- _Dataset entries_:
++++

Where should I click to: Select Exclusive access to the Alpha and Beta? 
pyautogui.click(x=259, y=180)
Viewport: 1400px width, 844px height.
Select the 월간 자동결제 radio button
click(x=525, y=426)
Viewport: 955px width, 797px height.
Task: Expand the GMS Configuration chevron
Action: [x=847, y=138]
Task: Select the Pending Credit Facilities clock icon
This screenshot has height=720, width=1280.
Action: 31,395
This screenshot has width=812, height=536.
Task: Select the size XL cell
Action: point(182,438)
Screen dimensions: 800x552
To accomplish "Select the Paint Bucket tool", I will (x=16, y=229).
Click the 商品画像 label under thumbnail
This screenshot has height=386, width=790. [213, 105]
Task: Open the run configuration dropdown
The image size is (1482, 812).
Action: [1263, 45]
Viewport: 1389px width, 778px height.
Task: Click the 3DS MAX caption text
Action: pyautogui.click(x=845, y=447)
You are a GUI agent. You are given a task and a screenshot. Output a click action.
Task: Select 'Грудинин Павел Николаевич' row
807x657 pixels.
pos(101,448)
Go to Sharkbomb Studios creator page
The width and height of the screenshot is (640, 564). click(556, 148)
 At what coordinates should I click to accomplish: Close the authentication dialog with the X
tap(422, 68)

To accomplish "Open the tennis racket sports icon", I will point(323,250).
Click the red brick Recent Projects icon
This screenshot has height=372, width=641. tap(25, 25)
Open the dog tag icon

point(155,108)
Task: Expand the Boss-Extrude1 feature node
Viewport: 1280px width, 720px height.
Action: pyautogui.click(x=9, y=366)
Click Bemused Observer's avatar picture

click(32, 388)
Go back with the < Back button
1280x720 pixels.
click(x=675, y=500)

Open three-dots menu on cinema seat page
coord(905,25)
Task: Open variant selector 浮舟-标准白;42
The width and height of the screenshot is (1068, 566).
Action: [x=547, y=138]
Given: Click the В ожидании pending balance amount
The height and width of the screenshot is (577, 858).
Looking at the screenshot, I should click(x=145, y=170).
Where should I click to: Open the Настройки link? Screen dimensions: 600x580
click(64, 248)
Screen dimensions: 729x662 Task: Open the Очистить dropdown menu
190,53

++++

For the word "will", count the lines of the data that contain it and give only the count.

2